FILE PHOTO: A subway train runs on snow-covered tracks during a snowfall in New York City, U.S., February 6, 2025. REUTERS/David 'Dee' Delgado/File Photo

By David Shepardson

(Reuters) -The U.S. Transportation Department said Tuesday it may withhold up to 25% of federal transit funding for New York's Metropolitan Transportation Authority over safety risks for track maintenance workers if the agency does not improve.

The department's Federal Transit Administration issued a directive in August 2024 to the MTA's New York City Transit after the agency did not improve safety measures between the November 2023 death of a track maintenance employee and a second serious injury to an employee in June 2024, the agency said.

The MTA must submit a new comprehensive risk assessment of its Rail Transit Roadway Worker Protection within 30 days, the department said Tuesday. The MTA did not immediately comment.

"Let me be very clear: We will not accept being jerked around on safety and security issues any longer," FTA Administrator Marc Molinaro said in a statement.

An FTA audit last year identified significant safety deficiencies and directed the agency to perform additional oversight activities to address an escalating pattern of safety incidents and concerns affecting New York City transit workers.

The agency experienced 38 potential employee near misses in 2023, a 58% increase over 2022.
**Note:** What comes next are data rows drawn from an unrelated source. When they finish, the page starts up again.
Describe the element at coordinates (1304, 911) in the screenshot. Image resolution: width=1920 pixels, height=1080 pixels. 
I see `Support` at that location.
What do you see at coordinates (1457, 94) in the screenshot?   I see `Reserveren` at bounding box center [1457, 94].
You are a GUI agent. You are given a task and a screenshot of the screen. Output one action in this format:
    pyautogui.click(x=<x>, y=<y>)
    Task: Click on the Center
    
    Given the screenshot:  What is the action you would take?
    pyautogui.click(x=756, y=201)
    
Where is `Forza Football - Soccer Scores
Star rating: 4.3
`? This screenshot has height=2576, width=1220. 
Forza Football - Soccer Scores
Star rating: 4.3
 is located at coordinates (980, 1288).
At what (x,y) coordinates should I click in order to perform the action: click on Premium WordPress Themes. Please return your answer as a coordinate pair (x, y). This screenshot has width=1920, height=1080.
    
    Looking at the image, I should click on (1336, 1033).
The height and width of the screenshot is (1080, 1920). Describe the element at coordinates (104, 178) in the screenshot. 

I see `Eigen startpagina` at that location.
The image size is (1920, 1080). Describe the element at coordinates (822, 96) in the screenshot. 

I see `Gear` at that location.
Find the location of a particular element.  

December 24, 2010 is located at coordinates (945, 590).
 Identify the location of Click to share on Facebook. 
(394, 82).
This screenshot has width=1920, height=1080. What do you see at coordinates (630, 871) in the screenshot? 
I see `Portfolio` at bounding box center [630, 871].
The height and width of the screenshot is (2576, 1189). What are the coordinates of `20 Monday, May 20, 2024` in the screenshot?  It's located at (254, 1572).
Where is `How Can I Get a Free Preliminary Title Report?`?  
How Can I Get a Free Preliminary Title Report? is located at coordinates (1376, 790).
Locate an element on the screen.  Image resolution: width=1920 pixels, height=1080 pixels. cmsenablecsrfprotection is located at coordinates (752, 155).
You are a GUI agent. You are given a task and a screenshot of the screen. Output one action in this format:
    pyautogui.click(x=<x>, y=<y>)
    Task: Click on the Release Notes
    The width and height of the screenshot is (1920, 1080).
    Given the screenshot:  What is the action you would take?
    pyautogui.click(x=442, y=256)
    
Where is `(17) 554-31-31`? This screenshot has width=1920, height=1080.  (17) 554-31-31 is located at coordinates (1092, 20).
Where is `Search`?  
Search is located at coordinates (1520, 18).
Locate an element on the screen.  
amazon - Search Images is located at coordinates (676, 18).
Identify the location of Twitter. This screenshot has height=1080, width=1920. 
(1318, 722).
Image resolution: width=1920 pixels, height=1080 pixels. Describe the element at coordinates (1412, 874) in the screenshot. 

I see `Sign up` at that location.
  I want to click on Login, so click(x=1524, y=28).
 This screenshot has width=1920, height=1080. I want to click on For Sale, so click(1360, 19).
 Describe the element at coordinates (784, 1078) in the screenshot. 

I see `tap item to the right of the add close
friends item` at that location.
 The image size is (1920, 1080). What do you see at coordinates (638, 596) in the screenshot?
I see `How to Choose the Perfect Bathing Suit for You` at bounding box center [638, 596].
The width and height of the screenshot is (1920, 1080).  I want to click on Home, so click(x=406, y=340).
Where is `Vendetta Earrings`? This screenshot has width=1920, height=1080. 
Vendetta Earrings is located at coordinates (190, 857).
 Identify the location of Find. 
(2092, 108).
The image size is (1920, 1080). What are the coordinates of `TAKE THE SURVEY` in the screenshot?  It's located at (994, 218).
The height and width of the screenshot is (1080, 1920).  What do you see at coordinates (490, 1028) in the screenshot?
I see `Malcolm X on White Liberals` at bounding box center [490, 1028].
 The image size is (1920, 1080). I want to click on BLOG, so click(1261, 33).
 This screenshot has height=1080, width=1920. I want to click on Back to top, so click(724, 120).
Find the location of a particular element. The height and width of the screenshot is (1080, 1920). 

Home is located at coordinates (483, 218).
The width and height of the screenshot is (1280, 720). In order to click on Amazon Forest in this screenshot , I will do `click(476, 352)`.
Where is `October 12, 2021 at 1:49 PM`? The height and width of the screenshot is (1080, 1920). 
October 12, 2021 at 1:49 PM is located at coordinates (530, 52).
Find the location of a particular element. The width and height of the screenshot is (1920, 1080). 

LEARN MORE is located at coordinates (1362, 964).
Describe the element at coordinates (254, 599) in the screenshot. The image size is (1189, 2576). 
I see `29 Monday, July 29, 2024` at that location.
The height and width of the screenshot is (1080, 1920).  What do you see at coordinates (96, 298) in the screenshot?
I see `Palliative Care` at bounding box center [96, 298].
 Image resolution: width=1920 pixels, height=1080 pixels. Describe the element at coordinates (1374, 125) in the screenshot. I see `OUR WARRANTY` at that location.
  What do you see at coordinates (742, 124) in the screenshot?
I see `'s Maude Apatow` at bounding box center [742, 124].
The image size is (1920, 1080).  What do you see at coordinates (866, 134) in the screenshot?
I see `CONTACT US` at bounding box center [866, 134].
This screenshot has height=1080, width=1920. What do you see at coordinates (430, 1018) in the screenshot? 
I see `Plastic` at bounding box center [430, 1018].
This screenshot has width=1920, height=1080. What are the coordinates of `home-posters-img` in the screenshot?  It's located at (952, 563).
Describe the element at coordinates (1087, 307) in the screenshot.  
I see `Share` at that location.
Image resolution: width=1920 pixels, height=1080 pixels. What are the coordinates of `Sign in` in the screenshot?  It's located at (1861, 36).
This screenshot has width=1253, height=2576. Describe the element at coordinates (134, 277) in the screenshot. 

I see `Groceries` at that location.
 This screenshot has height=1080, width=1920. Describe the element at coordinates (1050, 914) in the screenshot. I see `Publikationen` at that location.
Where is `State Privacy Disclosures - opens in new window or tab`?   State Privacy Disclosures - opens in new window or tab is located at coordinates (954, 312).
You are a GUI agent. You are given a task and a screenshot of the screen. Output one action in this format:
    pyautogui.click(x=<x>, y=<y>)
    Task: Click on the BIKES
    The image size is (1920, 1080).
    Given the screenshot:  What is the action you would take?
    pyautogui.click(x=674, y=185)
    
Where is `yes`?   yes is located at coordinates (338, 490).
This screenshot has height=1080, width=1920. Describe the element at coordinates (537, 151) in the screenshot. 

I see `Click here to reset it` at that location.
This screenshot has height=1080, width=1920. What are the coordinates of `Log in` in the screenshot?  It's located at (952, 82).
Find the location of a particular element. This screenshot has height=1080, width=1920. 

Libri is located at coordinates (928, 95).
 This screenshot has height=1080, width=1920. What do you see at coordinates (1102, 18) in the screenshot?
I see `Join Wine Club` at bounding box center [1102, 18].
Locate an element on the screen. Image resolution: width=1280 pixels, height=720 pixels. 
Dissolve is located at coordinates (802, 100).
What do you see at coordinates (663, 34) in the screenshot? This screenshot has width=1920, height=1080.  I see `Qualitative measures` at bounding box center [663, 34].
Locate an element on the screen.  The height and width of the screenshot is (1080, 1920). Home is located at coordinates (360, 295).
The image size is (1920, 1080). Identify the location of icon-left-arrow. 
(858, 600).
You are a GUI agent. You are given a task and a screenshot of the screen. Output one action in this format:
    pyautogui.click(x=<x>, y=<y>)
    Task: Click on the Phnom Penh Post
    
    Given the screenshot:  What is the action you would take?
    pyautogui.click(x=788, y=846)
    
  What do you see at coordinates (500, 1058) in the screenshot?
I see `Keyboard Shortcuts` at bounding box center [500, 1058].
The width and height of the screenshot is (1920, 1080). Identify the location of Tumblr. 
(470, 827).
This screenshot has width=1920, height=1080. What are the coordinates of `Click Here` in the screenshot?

The Trump administration has also threatened to withhold MTA funding over subway crime and sparred with the MTA as it tries to kill Manhattan's congestion pricing program.

Transportation Secretary Sean Duffy earlier this year threatened to withhold federal government approvals for other projects and potentially billions in funding if the agency did not end congestion pricing.

Congestion pricing, which was introduced in January, charges a toll in Manhattan on vehicles driving south of 60th Street. The program is designed to cut down traffic in Manhattan and speed the flow of vehicles and raise revenue to fund mass transit capital improvements, mainly for the subway but also for commuter rail lines.